# Introduction

CONTROL MODES AND CONTROLLERS
Basic forms of control action or “modes” used in most process control are: two-position or “on-off” control, proportional control, integral or “reset” control, and derivative or “rate” control. The latter three modes are often used in various combinations with each other.

Two-Position (on-off) Controllers
The simplest form of control action is “on-off” control, in which the controller output either energizes or de-energizes some two-state device such as a relay or an open-shut type valve. The two-position controller is used extensively in home heating and cooling systems, refrigerators, hot water tanks, air compressors, and other applications where the cost of more precise control is not justified. Most two-position controllers are reverse-acting, i.e., when the measured variable is above the set-point, the controller turns the manipulated variable OFF, and when the measured variable is below the setpoint, the controller turns the manipulated variable ON. A “deadband” or differential gap exists around the zero error condition to minimize cycling. This is often implemented as a pair of control points: one where the controller will “kick-on” and the other where the controller will “kick-off” as opposed to a single setpoint.

→ Records for this task
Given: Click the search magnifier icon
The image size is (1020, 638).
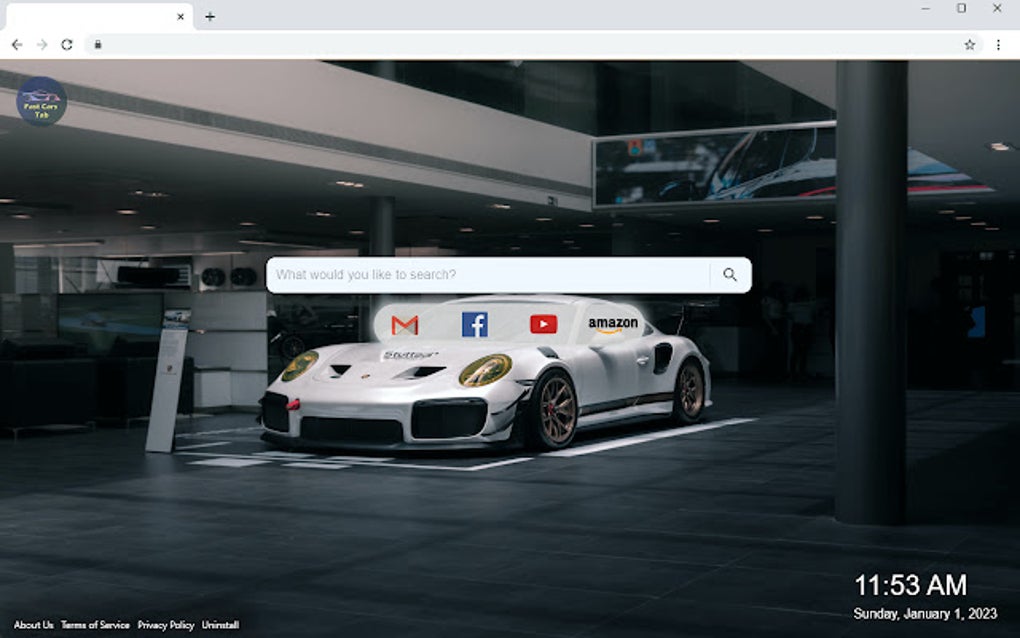Looking at the screenshot, I should [729, 272].
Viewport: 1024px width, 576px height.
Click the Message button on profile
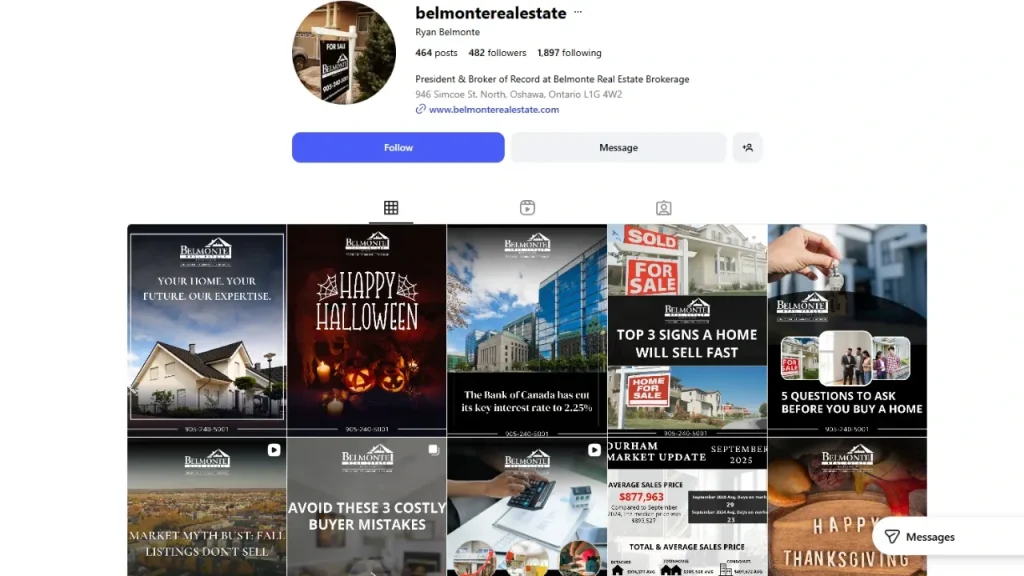(618, 147)
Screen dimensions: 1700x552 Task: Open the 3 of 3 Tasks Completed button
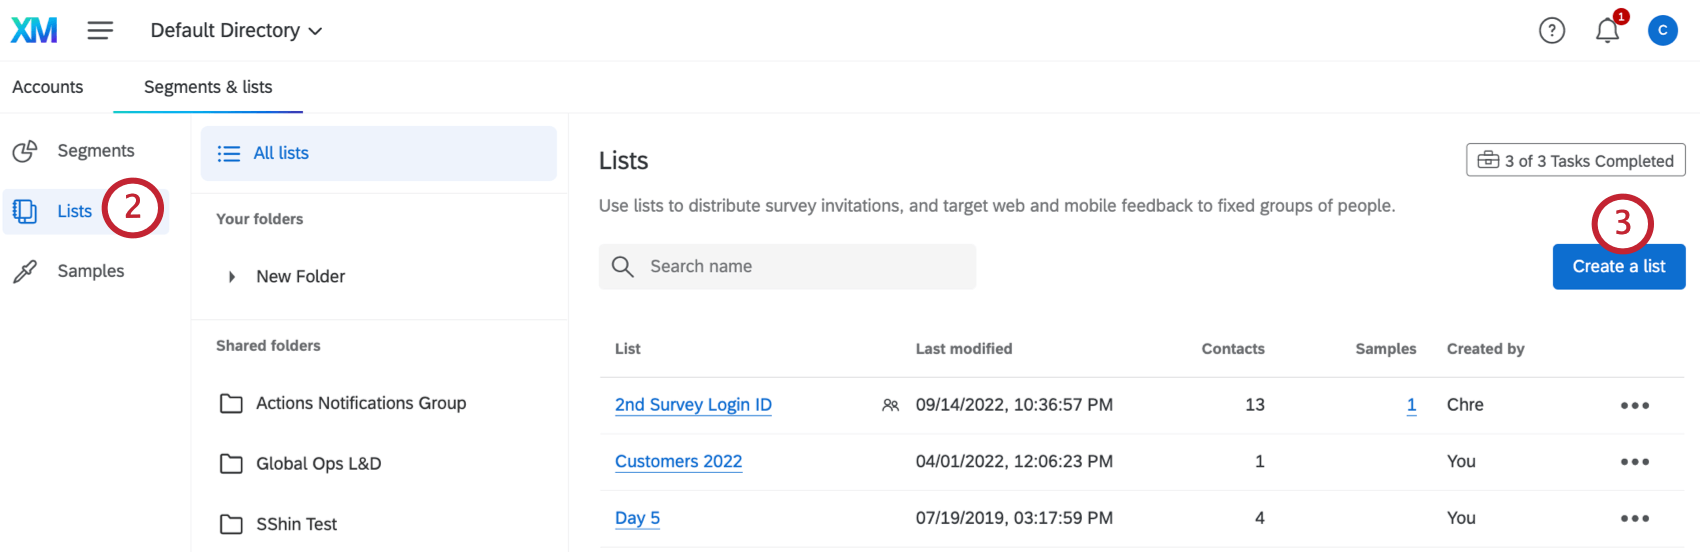point(1575,160)
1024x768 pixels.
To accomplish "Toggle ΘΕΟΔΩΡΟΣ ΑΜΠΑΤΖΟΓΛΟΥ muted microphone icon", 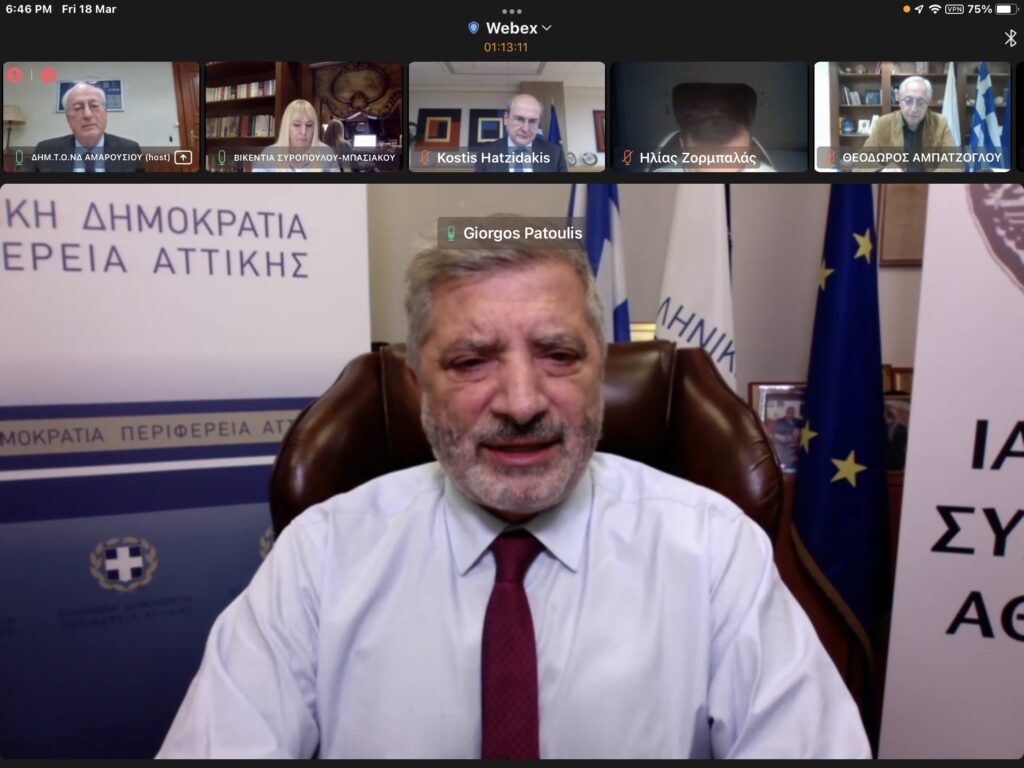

→ To do
[a] List every application that the control modes passage names as a place where two-position controllers are used.
[b] Rewrite the entries from the line holding "Screen dimensions: 1700x552" through the last entry, inclusive, swapping "Tasks Completed" for "Steps Completed" and changing nothing else. Omit the pictures.
The entries have no connection to the control modes passage.

→ The responses
[a] home heating and cooling systems, refrigerators, hot water tanks, air compressors

[b]
Screen dimensions: 1700x552 Task: Open the 3 of 3 Steps Completed button
point(1575,160)
1024x768 pixels.
To accomplish "Toggle ΘΕΟΔΩΡΟΣ ΑΜΠΑΤΖΟΓΛΟΥ muted microphone icon", 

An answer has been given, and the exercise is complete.